One of the first things I ever read as a new Christian, was the Book of Revelation. a.k.a. the Apocalypse of St. John, the very last book in the Bible. I read it from beginning to end, one Saturday, mostly from the top bunk of the bed, in the room I shared with my younger brother.
I still remember the look of the light falling on its pages, for it was a very cloudy, deep, dark, mystical day, somewhere between winter and spring. Twenty-two chapters; 404 verses; 11,952 words (give or take a few). I read them all. The man who led me to Christ had given me a copy of the Living Bible entitled “The Way,” the cover of which had groovy, psychedelic lettering, and pictures of three equally groovy young people––Jesus people, as they were known––nested inside the lettering: and this is the text from which I read.
Why I chose to start with the last book of the Bible, and not the first, I do not know:––but read it, I did. I was still too young and too unformed theologically to sniff and snort at the Living Bible for being a paraphrase––and a very personal one at that––and not a direct translation: and actually read the Bible for the Bible and as the Bible, and not for how I could attack, or gainsay it, for the sake of appearing learned, or worse still, “fashionably liberal” in theological terms.
As result I was utterly transported by it; overwhelmed; stupefied, even. I mean, wow!!!
Was I in over my head? Yes. Was it in some respects dangerous? Yes. Was I concerned? No. (A thousand times no.) I simply read it with an open heart, which is not only the true beginning, but the without which not of all great encounters with God’s Word. In a phrase, perhaps tired old phrase, “it blew my mind.”
As you may or may not know, younger moderns now classify media, especially computer media––which they endlessly trade with one another over the Internet––as one of two things: either SFW or NSFW. In other words, Safe for Work, or Not Safe For Work,
lest your supervisor be watching. The Book of Revelation? It’s NSFW. Or perhaps simply NS. “Not safe.” In fact, reading it, to quote Richard Bach, is like “running from safety.”
And no wonder. “What Jesus described as the Kingdom of God, not to mention the Bible which describes it, is anything but safe, inert, passive, or innocuous” once wrote a famous author in a very famous periodical. (As I recall, I think the periodical was called the Penticton Herald, and the author a certain Colin Cross.) Both the Kingdom and the Book are in fact one great long “running from safety.” Anyone daring enough to follow Christ––I mean the real Christ, and not some sort of pale rhetorical shadow––treads the margins of an altogether “undiscovered country,” reads the same Herald article, quoting Shakespeare. “Such people dare to be challenged. They dare to move forward, and to think freshly, raked by the fires of the Spirit. Their lives are burning and passionate; their churches, daring and transformative.”
Daring folk read the Book of Revelation––and that’s the kind of person I wanted to be.
And not just because they want to play the prophecy game, and predict the future.
“Tumbling down the rabbit hole, hmmm?” Morpheus asks blushing Neo, in the famous 1999 science fiction film The Matrix. “You could say that,” replies Neo.

» SOURCE EXCERPT:
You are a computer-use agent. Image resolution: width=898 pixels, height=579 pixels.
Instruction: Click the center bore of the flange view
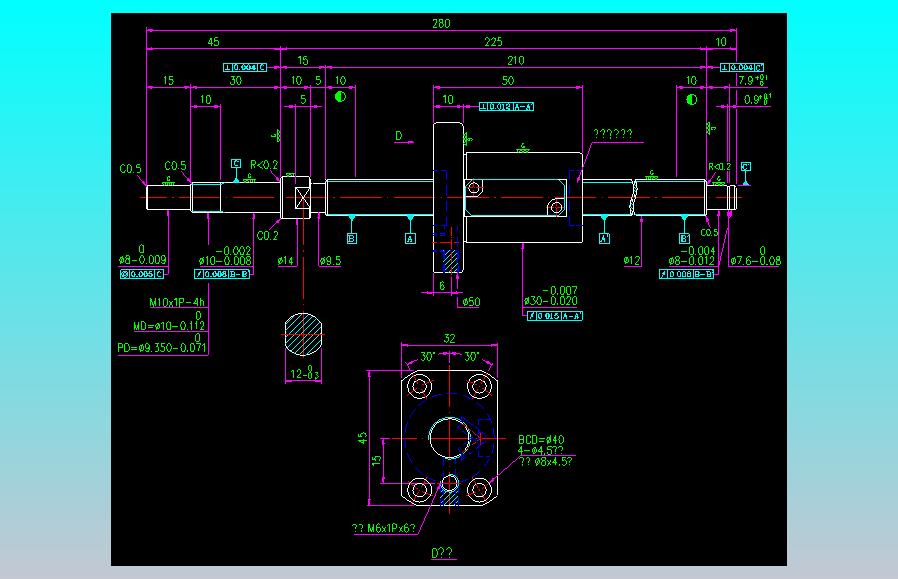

» DIRECTIVES:
1) List the figures the essay about reading the Book of Revelation gives for that book's length.
2) Pick up the essay about reading the Book of Revelation after its last sentence and keep writing it.
The data come from a source unrelated to the essay about reading the Book of Revelation.

» OUTPUTS BY TASK:
1) Twenty-two chapters; 404 verses; 11,952 words (give or take a few).

2)
If you’ve ever read it for yourself, you will know that the Book of Revelation opens with a vision of the Risen Christ that beggars belief. It really does. No one had ever seen Jesus like this before, certainly no one on earth, except perhaps once, on the Mount of Transfiguration.
When we had last seen Jesus in Acts 1, he was ascending into heaven, still dressed like a peasant Galilean. Now in Revelation 1 he is standing in heaven among seven golden lampstands in a long robe gleaming with light, it would seem, and a golden sash: “someone like a son of man,” insists John, borrowing a term from the Books of Daniel and Ezekiel which referred to heavenly beings; a term that Jesus himself loved, and often used of himself. Someone “like a son of man,” but utterly, utterly glorified. His hair is as white as wool, and his eyes blaze with fire. Even his feet shine, like bronze glowing in a furnace.
And then he speaks, and his voice is equally transformed with glory. It was to John like the sound of moving water; rushing water, even. In a word, wow. Wow!!
It was on the Lord’s Day, Sunday as we would term it––the same day of the Jewish week that Jesus rose from the dead. And on receiving this vision John is commissioned (by a trumpetlike voice) to write everything down––everything he will have seen, that is––and send it as a missive to seven different churches, each of which is represented by one of the lampstands: Ephesus, Smyrna, Pergamum, Thyatira, Sardis, Philadelphia, and Laodicea.
Seven oracles follow: individual words from God for each of the seven churches.
But then––then! As if this weren’t already completely mind-blowing, Heaven itself is torn open, like that great moment when the curtain in the Temple––as Matthew describes it––is torn from top to bottom upon the death of Jesus; a tearing accompanied by an earthquake.
Or like my favourite moments from theology professor and Orientalist Clement C. Moore’s
A Visit from St. Nicholas (a.k.a. “the Night before Christmas”)––if you will forgive the allusion––when the narrator describes hearing such a clatter on his lawn that he is “away to the window like a flash,” ‘tearing up the shutters and throwing up the sash,’ to see what lay behind them: the moon on the breast of the new-fallen snow; a miniature sleigh; and eight tiny reindeer. What John saw shook heaven and earth and changed the world:––his world; our world.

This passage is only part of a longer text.